A proposta de ocupação do edifício da escola “Ernesto Monte” por parte da Prefeitura, apresentada pelo vereador João Parreira e acolhida pelo prefeito Tuga Angerami, nunca deveria ter sido cogitada. Pelo menos em função da justificativa oferecida para isso, de parte do vereador e do prefeito.
Milhares e milhares de bauruenses receberam naquele prédio, durante decênios, os fundamentos do preparo intelectual para suas carreira no ensino superior.
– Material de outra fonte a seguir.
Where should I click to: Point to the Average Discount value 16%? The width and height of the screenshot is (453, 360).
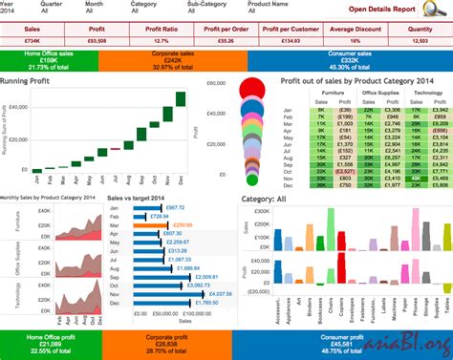point(356,42)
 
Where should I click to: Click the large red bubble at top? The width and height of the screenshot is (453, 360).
point(251,91)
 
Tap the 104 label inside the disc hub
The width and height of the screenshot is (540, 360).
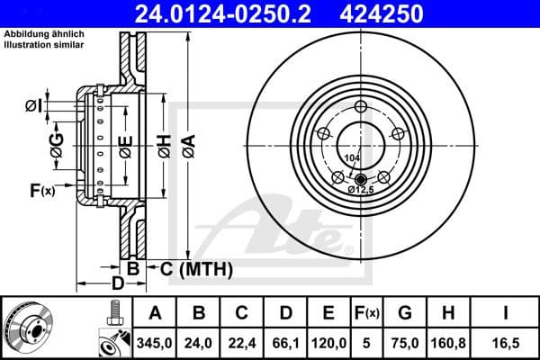(x=351, y=158)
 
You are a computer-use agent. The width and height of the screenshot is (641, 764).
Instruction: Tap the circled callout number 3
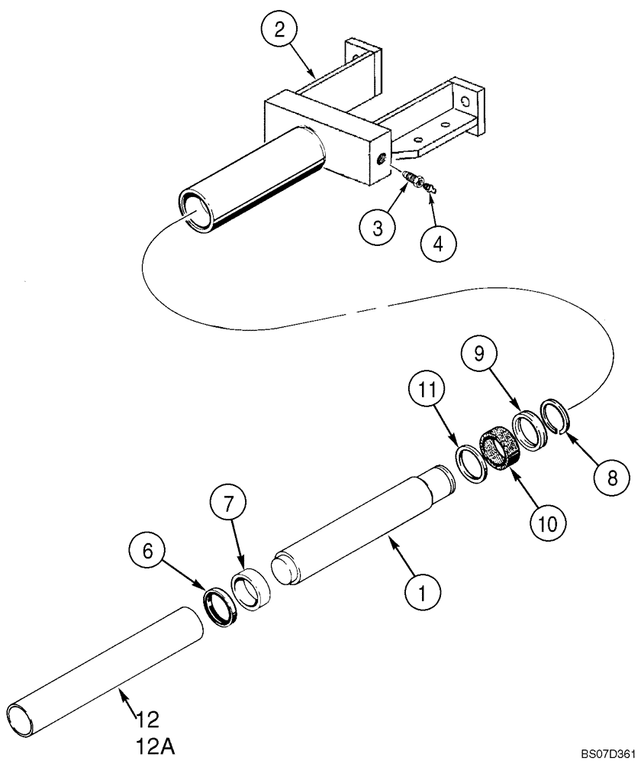(x=377, y=228)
Fechar a escola, para transformá-la em simples repartições da Prefeitura, deixando seus alunos ao relento ou espalhados pelos bairros, não deixa de ser uma bofetada nos antigos alunos, professores e funcionários. Seria jogar por terra uma tradição arraigada no cenário educacional do município e do Estado.
Defendo aqui a tradição, a história da Escola. E parece-me inteiramente improcedente a alegação de que a ocupação do prédio permitiria uma economia mensal de 50 mil reais aos cofres da municipalidade. Como se a medida realmente possibilitasse a mudança, para lá, de todas as secretarias e órgãos do poder público hoje abrigados em imóveis alugados.
Essa informação é falsa, é mentirosa. Bastaria alojar as secretarias de Saúde e da Educação no referido prédio e todo o espaço estaria esgotado. Não caberia mais nada ali!
A Prefeitura assume vários compromissos com os governos estadual e federal, no sentido de garantir o abrigo de repartições que prestam serviços à cidade e região. Exemplo: três prédios alugados para os cartórios eleitorais (sem essa ajuda os cartórios não seriam abertos). Outros prédios estão sendo bancados pelo município, em favor de repartições das Polícias Civil e Militar, do Ministério Público do Trabalho, da Delegacia da Mulher, do imóvel da Ciretran etc, etc. Temos em Bauru perto de uma dezena de prédios alugados para o uso de programas bancados com verbas do Estado e da União. Para esses todos, por certo não haveria espaço disponível lá no edifício do “Ernesto Monte”. Onde, então, a economia invocada pelo vereador Parreira e pelo prefeito Angerami?
Por essa e outras, a esdrúxula proposta aqui reportada deve ser engavetada e nunca mais cogitada. Alunos e ex-alunos, professores e ex-professores do “Ernesto Monte”, esperam que o bom senso predomine em favor do prestígio educacional da nossa Bauru. Grata pela publicação.